- **Actions to take**
1. In the chess puzzle passage, which piece must capture the king?
2. Decide whether each statement agrees with the chess puzzle passage: (a) The knight at f1 can be removed at some point. (b) The first move takes the rook at b8. (c) Only three pieces on the board can possibly capture the king. Answer yes or no for each, quoting the deciding words.

- **Source text**
So I begin by determining what the last move must be. What pieces on this
board can possibly capture the king? Only three of them: the queen at h8,
the bishop at b7, and the rook at b1. However, the knight at f1 can never be
removed, because there are no pieces it can capture. Likewise, the knight
and pawn at h4 and h3 have but one move between them. Each can only capture
the rook at g2, and once one of them has done it the other cannot. Thus, the
paths from the rook and queen to the king can never be cleared, and the
bishop at b7 must capture the king. Therefore, I must not capture that
bishop with my first move, instead taking the rook at b8.
So the start of the solution is forced:
a8-b8-d8-e7-
Then I have three choices. Before I go on, I examine what other moves are
required to clear the path for the bishop.

- **Provided data**
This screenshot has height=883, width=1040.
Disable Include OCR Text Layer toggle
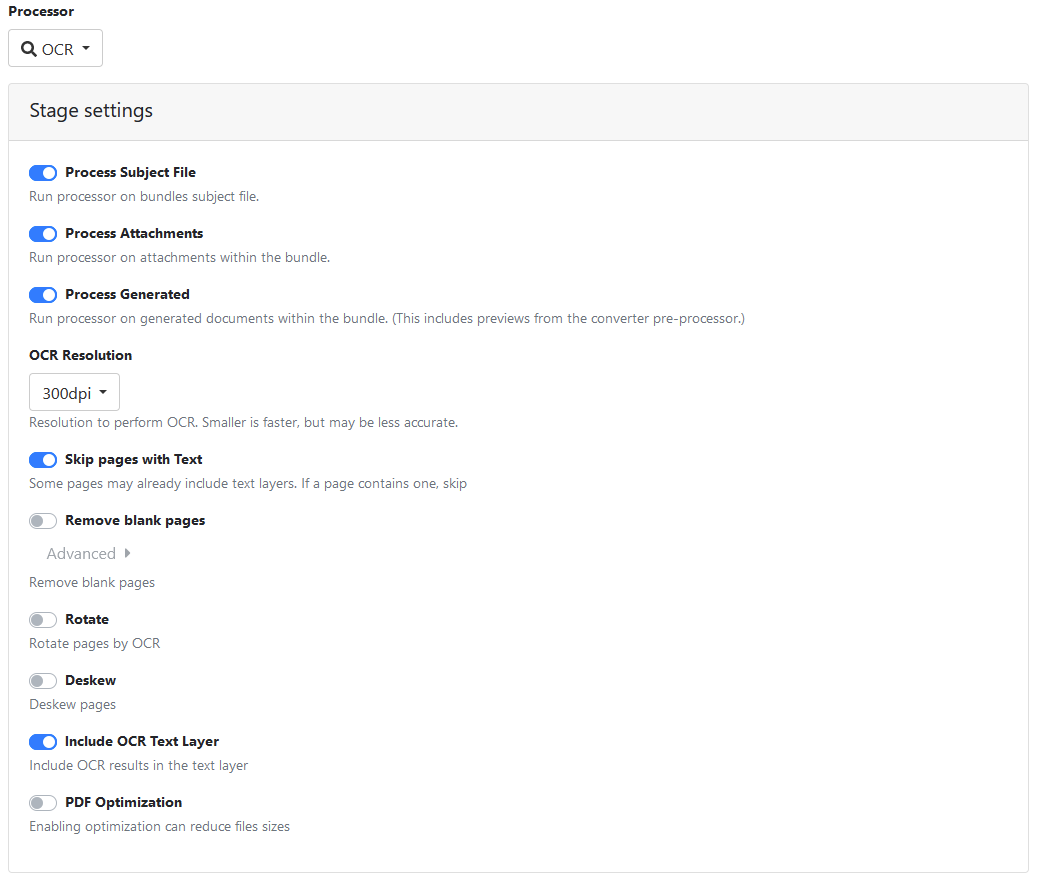point(43,742)
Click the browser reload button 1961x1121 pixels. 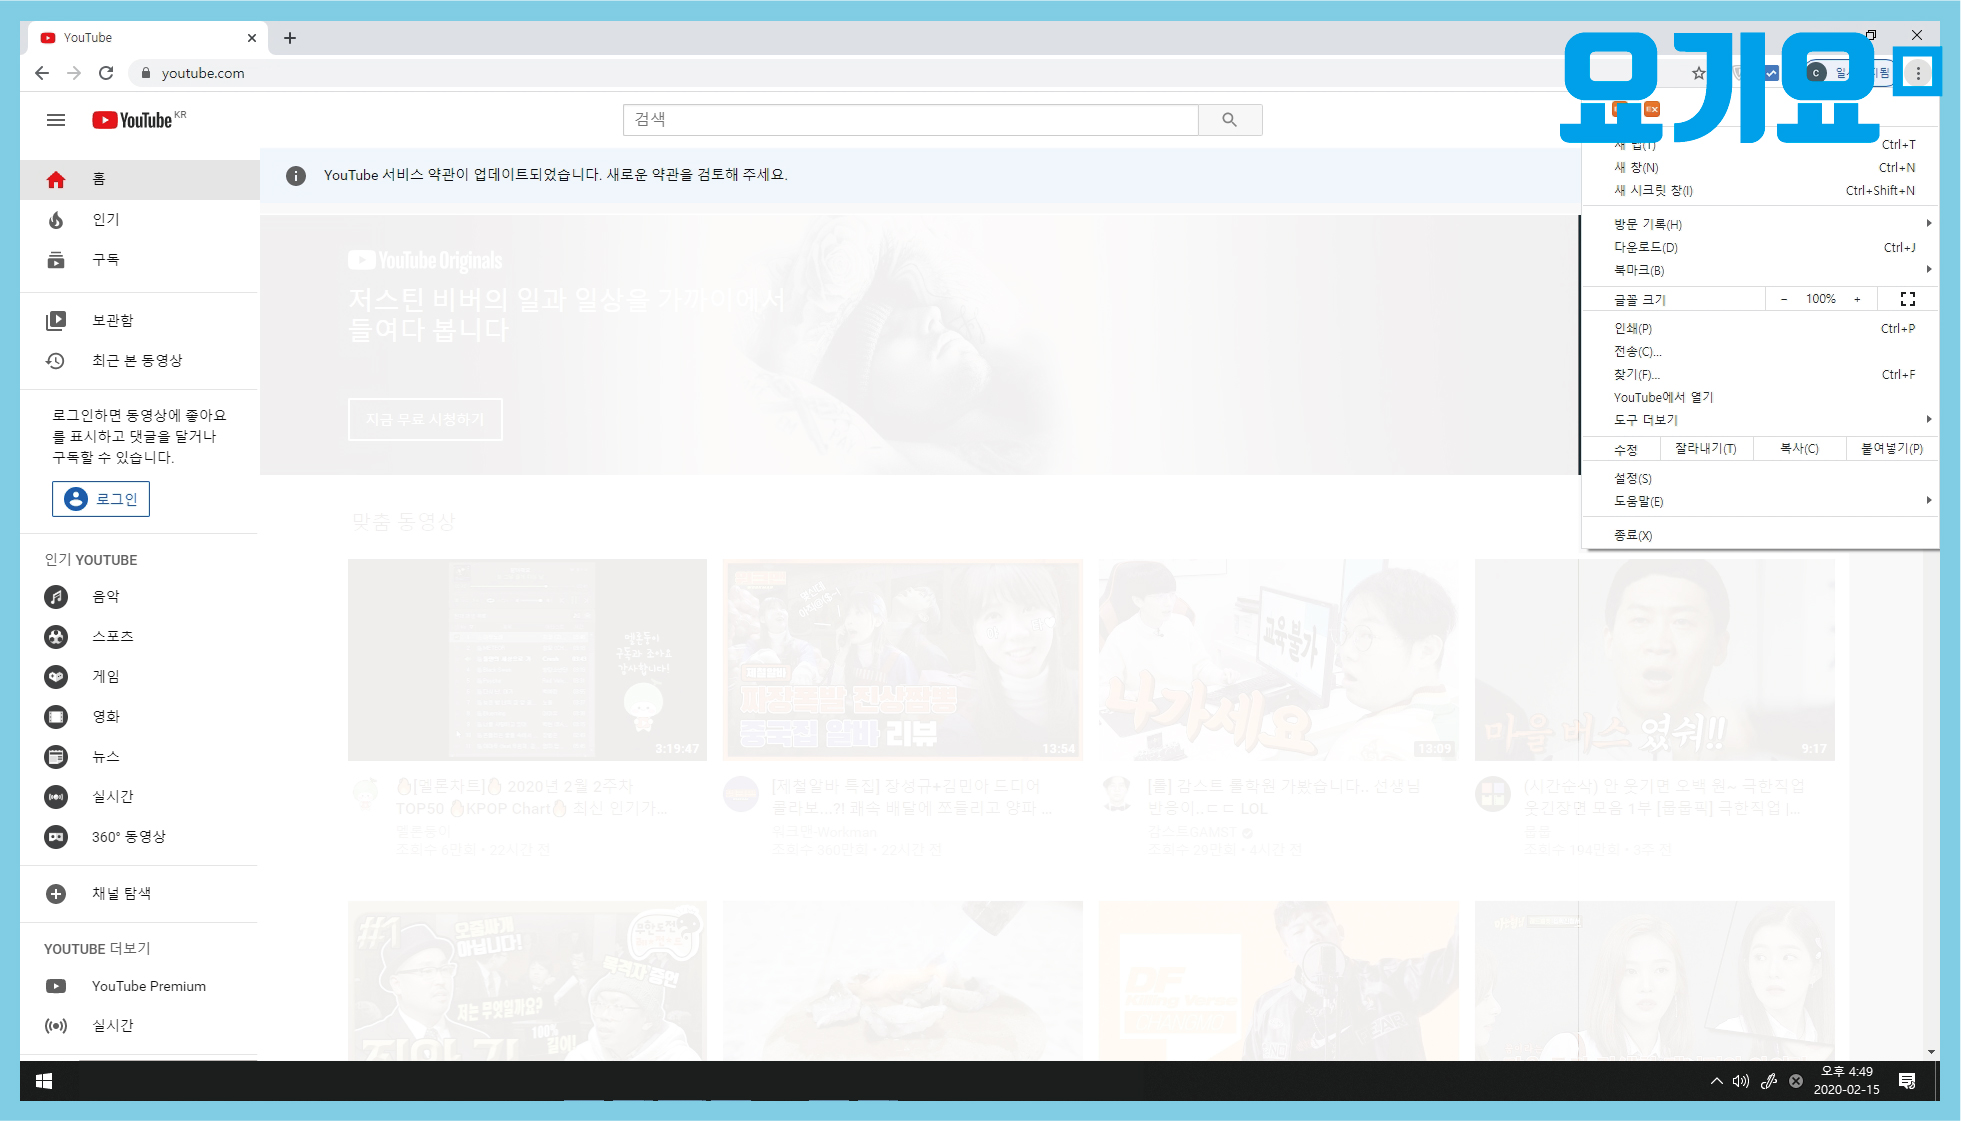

- **Solutions for each task**
1. The bishop at b7.

2.
(a) No: "the knight at f1 can never be removed, because there are no pieces it can capture."
(b) Yes: "instead taking the rook at b8."
(c) Yes: "Only three of them: the queen at h8, the bishop at b7, and the rook at b1."